Acid damage is latest battle for the warship Mary Rose

By
12 March 2012

Later this year the famous English warship Mary Rose will be unveiled in its new permanent home, the Mary Rose Museum at Portsmouth Historic Dockyard. The museum will exhibit the Mary Rose dry and unobstructed by water sprays for the first time.

Getting the ship to this state has required cutting-edge research using the world’s most advanced x-ray facilities, including the Diamond Light Source. It’s also required some old-fashioned inventiveness, as the rarity of the Mary Rose has meant its conservation has little precedent.

The Mary Rose has acquired world fame as the only recovered 16th century warship. Back in 1545, the Mary Rose was the flagship vessel in Henry VIII’s fleet when it sank in a battle with the French.

By the time the Mary Rose was pulled up in 1982 it had spent over 400 years on the sea floor off the south coast of England. Since it was covered with sediment, the artefacts within the ship were exceptionally well-preserved.

Preserving for the long term

The immediate preservation priorities of the Mary Rose Trust were focused simply on keeping the recovered ship intact. The ship was sprayed constantly with water to prevent the wood from drying and cracking.

Then, over many years the hull was coated with a water-soluble wax called polyethylene glycol. The wax penetrated and replaced the water in the timbers, preventing the wood from distorting or cracking.

While that work went on, the team also had to remove some of the chemicals that had seeped into the wood over the four centuries it had been under water. By the time the ship was sealed with wax, acidic compounds in the wood had been neutralised.

With that work done, however, the researchers began looking to the future of the ship. And one of the most significant longer-term risks for recovered marine wood is formation of sulphuric acid.

The chemistry of decay

Iron components in the Mary Rose, such as nails and bolts, have long since corroded, infusing the nearby wood with iron.

Iron components, such as guns, have corroded and infused the ship's wood with iron.

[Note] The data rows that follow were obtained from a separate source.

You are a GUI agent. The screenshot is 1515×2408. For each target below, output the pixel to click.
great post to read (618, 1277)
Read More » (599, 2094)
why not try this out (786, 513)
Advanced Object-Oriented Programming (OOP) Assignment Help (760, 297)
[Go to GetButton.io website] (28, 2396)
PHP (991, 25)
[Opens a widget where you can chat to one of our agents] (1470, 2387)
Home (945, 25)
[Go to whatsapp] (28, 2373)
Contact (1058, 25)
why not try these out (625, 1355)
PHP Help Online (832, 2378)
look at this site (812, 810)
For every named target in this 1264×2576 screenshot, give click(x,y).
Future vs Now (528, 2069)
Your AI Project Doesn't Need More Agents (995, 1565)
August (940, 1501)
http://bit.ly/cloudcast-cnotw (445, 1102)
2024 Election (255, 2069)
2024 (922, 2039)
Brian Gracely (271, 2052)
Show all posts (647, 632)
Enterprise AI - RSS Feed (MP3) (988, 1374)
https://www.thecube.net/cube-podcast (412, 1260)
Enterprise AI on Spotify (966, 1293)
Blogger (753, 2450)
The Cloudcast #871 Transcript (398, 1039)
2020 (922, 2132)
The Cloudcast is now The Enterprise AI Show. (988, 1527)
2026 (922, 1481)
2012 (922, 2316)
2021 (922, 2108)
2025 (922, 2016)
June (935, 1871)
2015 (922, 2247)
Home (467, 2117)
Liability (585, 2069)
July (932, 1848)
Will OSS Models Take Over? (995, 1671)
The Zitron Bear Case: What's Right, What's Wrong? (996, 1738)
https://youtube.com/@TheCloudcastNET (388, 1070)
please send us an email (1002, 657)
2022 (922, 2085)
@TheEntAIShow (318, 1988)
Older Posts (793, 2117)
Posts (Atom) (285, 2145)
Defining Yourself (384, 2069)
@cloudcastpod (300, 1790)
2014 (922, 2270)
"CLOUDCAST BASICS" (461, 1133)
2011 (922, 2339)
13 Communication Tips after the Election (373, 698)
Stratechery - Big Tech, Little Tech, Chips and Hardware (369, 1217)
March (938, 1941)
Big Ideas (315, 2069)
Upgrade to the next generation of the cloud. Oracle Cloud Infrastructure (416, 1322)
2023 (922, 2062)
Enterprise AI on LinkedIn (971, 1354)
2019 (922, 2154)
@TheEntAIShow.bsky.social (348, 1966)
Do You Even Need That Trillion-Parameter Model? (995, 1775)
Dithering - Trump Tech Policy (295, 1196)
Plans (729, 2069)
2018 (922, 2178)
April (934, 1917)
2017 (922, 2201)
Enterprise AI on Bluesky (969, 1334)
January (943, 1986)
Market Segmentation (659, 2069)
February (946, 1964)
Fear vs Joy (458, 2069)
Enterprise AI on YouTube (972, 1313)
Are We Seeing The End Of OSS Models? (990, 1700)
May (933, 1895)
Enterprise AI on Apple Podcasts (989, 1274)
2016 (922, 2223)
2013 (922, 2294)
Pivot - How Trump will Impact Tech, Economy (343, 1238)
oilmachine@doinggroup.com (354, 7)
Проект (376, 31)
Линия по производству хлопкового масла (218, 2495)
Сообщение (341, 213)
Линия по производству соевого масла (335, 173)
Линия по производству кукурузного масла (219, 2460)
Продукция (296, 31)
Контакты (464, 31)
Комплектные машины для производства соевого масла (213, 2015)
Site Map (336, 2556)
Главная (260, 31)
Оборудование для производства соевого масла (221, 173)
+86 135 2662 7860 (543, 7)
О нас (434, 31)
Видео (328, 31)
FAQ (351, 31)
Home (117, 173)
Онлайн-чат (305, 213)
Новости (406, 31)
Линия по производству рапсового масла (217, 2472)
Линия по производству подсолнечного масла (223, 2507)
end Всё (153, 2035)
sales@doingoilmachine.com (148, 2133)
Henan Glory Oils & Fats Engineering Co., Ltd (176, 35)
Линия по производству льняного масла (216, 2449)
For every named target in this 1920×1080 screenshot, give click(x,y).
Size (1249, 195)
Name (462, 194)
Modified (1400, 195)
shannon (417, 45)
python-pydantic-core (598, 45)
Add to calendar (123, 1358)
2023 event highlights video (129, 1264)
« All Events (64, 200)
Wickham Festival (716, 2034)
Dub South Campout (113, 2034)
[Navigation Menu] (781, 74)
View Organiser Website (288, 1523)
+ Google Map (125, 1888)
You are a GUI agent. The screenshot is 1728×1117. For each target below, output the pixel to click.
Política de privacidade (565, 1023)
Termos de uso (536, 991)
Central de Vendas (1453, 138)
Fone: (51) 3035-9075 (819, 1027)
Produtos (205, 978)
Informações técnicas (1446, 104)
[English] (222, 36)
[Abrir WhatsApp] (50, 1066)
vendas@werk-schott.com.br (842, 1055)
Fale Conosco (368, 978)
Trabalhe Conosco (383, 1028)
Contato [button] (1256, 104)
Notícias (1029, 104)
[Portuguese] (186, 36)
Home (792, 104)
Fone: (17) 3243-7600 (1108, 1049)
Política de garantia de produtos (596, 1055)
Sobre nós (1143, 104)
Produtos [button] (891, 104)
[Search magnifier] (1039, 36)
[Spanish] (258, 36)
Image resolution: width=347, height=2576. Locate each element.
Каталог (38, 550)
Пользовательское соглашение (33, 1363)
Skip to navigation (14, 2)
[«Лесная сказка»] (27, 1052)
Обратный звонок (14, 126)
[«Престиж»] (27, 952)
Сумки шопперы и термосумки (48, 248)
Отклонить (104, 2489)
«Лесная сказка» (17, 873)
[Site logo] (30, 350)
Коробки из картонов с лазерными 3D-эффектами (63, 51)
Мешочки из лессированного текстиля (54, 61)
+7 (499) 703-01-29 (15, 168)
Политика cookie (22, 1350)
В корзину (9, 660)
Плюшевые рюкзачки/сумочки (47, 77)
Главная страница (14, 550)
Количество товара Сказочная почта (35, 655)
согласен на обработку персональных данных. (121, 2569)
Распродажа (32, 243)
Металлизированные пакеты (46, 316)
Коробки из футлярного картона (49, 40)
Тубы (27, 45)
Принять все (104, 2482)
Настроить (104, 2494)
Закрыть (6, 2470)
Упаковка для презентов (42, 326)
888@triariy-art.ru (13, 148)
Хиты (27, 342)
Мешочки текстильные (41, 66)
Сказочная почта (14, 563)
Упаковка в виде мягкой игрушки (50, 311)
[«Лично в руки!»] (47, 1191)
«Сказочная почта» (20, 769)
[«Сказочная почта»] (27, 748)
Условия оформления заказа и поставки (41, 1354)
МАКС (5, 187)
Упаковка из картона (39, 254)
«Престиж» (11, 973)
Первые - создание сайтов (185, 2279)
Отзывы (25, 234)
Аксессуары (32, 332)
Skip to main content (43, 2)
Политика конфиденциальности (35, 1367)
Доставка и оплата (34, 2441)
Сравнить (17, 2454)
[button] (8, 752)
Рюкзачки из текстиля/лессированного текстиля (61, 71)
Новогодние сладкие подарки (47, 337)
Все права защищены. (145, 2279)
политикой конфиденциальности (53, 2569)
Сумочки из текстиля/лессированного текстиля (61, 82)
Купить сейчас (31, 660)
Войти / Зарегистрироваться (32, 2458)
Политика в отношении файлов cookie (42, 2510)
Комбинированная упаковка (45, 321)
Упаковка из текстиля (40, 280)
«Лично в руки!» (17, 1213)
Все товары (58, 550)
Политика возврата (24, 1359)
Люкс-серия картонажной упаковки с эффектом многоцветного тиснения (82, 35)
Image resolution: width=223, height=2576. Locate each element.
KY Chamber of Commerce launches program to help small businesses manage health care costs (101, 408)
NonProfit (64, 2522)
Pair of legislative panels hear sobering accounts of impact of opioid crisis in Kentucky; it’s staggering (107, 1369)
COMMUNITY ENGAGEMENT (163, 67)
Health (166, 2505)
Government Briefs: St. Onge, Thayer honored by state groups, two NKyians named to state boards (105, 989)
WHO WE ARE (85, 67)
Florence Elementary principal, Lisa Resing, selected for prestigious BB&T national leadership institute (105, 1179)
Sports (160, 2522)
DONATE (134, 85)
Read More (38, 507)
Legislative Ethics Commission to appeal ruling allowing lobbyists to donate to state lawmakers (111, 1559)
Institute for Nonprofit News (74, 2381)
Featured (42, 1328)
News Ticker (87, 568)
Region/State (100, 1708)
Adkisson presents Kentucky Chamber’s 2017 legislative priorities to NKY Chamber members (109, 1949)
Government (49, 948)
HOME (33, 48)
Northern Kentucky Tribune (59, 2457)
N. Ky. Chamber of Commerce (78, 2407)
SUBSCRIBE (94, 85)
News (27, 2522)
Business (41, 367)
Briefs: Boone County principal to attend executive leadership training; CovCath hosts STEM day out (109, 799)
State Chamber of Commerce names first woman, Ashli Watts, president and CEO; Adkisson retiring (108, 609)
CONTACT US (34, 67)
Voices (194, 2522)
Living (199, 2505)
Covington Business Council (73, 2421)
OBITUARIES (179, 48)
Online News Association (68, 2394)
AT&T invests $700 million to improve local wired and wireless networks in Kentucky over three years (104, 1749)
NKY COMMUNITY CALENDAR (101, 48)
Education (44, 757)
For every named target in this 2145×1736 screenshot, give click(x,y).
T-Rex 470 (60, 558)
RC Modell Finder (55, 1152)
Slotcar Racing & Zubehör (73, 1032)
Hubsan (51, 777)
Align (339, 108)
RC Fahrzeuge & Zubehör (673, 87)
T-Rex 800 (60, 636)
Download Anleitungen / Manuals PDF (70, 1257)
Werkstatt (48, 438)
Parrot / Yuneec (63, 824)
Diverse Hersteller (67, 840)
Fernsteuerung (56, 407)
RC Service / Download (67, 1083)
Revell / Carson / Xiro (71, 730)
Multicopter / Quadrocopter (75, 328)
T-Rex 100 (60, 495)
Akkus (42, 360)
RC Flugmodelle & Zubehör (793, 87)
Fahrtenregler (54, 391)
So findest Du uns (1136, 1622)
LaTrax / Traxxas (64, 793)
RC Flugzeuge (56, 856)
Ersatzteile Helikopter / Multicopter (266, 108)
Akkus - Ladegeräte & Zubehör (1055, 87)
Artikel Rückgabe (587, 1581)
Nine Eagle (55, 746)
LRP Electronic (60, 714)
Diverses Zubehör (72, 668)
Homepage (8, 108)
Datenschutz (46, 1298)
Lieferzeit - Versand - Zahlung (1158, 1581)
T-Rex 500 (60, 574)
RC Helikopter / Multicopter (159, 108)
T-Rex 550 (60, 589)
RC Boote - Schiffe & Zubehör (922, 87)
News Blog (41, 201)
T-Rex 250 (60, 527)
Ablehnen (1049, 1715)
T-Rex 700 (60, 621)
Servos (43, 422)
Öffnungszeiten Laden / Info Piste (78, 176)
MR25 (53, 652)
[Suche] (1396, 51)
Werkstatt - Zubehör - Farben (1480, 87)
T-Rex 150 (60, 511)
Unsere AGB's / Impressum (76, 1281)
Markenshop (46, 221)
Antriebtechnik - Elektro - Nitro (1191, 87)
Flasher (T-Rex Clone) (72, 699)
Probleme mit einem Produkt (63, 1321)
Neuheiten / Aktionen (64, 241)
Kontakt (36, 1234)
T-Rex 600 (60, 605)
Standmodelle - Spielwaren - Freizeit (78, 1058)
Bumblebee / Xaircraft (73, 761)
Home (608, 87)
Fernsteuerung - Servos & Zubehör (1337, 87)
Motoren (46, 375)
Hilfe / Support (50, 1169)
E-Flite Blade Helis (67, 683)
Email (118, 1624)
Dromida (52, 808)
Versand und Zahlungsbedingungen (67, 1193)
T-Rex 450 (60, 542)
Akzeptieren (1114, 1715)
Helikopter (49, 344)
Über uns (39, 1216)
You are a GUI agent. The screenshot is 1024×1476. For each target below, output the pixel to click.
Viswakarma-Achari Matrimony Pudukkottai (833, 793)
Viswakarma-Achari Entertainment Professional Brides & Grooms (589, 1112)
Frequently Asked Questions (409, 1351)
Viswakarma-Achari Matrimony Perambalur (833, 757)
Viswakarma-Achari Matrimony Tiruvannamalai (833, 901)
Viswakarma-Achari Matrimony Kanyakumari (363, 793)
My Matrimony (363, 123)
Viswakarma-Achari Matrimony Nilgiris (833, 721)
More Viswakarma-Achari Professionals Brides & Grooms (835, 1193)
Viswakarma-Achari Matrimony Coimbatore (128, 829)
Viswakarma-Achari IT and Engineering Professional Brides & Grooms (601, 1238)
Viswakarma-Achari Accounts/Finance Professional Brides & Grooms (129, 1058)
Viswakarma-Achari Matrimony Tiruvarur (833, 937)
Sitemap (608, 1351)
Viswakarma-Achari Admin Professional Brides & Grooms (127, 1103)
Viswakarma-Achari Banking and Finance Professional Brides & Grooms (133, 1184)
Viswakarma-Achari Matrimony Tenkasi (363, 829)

The wood is also impregnated with sulphur. In seawater, bacteria feeding on organic matter give off the compound hydrogen sulphide. The ship has therefore been bathed in this sulphur-containing compound.

Iron and sulphur weren’t problems when the ship was submerged, because there’s not much oxygen in seawater. When exposed to air, sulphur combines with oxygen to produce sulphuric acid, a reaction that’s sped along by the presence of iron. Sulphuric acid - the same kind that’s in acid rain - destroys the cellulose in wood, causing it to weaken and crumble.

These threats were recognised thanks to the earlier restoration of the 17th century Swedish warship Vasa.

Research published in 2002 found that the Vasa harboured a surprisingly large concentration of sulphur. Further measurements revealed that both ships contained about 2 tons of sulphur. (The Mary Rose, for reference, weighs only 280 tons in total.)

In addition, the Vasa research showed that thousands of new iron bolts installed as part of the restoration work had added to the problem by spurring the formation of sulphuric acid. Luckily, the Mary Rose restorers had opted for non-reactive titanium bolts.

Still, if the Mary Rose is to last for future decades and centuries, researchers needed to find the quantities and locations of the sulphur and iron compounds in the wood. So, scientists from the Mary Rose Trust approached the Diamond Light Source in 2008 to scrutinise samples of the ship at a molecular level.

Molecular measurements

The combined research team analysed both the baseline chemistry of the ship as well as how that chemistry changed when treatments were applied to the wood.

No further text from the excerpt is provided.